Así, mientras Franz Beckenbauer enseñaba algunos trucos a los nietos de Adi en el jardín de la casa familiar de Herzo, sus primos no sentían ninguna envidia al otro lado del Aurach, donde el mismísimo Pelé jugaba con los nietos de Rudolf. Durante las décadas en que los Dassler dominaron el mundo del deporte desde esa pequeña ciudad medieval en el centro de Alemania nadie pudo imaginar que las dos facciones de la familia llegarían a perder el control de sus empresas, ni que la empresa americana Nike desbancaría a Adidas de su posición predominante ni que una compañía francesa de productos de lujo terminaría dándole un buen bocado a Puma.

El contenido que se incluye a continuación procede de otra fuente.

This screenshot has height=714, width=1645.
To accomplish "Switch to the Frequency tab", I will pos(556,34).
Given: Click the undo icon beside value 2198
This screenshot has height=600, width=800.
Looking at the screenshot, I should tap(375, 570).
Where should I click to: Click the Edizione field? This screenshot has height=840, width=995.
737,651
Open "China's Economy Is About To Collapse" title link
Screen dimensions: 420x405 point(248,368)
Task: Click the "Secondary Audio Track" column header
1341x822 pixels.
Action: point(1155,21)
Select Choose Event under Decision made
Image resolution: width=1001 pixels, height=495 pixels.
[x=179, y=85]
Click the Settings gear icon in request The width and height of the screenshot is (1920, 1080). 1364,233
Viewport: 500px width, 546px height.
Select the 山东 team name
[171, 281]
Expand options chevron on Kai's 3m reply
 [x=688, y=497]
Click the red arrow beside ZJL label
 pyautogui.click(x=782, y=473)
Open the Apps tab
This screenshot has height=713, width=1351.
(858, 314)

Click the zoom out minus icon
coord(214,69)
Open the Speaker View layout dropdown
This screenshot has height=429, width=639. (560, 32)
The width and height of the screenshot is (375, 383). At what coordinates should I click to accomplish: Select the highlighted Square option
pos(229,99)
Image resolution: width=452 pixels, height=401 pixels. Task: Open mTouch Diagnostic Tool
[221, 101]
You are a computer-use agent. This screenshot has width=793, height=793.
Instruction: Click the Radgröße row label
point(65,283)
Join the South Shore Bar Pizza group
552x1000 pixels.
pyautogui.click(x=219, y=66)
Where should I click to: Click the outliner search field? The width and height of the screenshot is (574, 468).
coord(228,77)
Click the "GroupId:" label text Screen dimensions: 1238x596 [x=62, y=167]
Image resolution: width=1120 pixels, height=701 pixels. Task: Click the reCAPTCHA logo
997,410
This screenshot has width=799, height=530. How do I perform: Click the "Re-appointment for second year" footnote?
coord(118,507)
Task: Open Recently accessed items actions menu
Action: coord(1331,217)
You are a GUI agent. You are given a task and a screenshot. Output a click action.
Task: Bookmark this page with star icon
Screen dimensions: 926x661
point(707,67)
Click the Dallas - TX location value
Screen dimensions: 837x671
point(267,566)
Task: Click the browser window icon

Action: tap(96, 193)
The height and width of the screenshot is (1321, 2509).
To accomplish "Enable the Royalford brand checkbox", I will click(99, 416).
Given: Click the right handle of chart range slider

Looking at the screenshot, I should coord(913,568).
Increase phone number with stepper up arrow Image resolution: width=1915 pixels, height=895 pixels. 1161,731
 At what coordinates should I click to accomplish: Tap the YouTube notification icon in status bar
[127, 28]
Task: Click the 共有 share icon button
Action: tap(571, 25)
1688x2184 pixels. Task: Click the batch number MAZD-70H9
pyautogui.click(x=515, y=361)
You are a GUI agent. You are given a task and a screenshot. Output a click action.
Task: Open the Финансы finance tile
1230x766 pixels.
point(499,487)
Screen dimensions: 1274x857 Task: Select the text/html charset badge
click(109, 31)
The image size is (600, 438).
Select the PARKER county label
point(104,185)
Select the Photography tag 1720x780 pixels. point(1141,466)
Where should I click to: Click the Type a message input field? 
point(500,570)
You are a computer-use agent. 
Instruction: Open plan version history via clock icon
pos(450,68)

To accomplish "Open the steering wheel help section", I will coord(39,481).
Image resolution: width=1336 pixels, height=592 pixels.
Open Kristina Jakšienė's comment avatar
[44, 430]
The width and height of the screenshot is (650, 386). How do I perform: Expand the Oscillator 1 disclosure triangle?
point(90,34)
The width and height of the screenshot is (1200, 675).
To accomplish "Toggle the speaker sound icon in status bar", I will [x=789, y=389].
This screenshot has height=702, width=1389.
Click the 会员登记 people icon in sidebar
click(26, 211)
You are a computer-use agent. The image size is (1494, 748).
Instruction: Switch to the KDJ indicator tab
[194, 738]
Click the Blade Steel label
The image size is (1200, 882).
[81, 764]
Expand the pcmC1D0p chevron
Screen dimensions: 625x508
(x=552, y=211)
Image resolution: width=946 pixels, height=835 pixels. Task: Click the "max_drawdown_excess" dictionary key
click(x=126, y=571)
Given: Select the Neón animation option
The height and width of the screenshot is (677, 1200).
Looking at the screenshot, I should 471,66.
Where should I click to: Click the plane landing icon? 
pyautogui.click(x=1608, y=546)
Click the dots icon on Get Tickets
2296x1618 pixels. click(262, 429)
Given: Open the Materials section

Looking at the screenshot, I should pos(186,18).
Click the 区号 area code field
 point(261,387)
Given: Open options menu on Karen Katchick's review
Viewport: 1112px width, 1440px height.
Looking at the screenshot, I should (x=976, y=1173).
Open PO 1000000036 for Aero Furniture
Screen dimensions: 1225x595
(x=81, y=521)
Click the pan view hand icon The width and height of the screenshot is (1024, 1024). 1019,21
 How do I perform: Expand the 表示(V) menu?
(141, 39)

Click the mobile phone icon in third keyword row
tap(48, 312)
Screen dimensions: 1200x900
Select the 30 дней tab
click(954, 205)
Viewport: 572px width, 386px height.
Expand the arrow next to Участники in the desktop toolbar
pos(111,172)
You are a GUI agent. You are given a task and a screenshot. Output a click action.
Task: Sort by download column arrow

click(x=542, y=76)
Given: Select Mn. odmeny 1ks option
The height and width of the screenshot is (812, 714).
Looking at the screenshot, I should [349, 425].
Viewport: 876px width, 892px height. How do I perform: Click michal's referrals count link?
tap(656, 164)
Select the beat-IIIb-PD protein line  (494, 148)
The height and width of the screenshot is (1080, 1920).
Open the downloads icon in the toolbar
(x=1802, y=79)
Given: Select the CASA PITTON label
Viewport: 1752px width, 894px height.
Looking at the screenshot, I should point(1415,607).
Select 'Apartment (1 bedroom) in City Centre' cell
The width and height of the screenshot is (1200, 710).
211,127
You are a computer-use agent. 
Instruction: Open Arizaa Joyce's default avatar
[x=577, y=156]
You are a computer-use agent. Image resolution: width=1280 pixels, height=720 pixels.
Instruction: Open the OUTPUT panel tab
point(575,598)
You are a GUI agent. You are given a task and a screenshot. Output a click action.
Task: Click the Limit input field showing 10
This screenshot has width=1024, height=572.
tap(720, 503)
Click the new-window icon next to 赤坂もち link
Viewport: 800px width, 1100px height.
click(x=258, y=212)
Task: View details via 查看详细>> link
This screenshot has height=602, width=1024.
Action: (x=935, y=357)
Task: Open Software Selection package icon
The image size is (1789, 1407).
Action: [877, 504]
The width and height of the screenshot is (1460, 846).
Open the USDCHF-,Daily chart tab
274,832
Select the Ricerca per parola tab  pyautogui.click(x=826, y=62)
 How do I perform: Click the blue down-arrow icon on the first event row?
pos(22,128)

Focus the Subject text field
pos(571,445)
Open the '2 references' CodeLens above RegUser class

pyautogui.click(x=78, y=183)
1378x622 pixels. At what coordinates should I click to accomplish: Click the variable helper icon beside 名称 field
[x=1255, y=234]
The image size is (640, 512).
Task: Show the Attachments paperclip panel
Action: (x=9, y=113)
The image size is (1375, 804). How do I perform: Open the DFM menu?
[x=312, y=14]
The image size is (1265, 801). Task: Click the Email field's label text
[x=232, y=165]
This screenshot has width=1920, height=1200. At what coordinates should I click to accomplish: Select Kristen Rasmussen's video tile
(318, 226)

Inventó el «marketing» deportivo
Fue la suya una historia palpitante urdida por personajes impresionantes. Por eso cuando a la investigadora le preguntamos por su favorito, duda. «Todos son fascinantes. Pero como emprendedor y pionero me quedo con Horst Dassler: fue capaz de establecer un emporio que rivalizó con la empresa matriz, revolucionó el negocio cuando decidió regalar zapatillas, aprovechó sus contactos para establecer pactos con las federaciones principales, inventó el marketing deportivo y fue capaz de vender los eventos deportivos más importantes a las grandes corporaciones como Coca Cola, que hasta entonces no tenían ninguna vinculación con este tipo de acontecimientos; fue capaz de jugar en la frontera entre las relaciones de amistad aplicadas a los negocios y la corrupción; tenía mucho carisma». Cuando el hijo del épico Adi fallece de una enfermedad fulminante en 1987, Juan Antonio Samaranch camina justo detrás de su viuda e hijos en el cortejo fúnebre.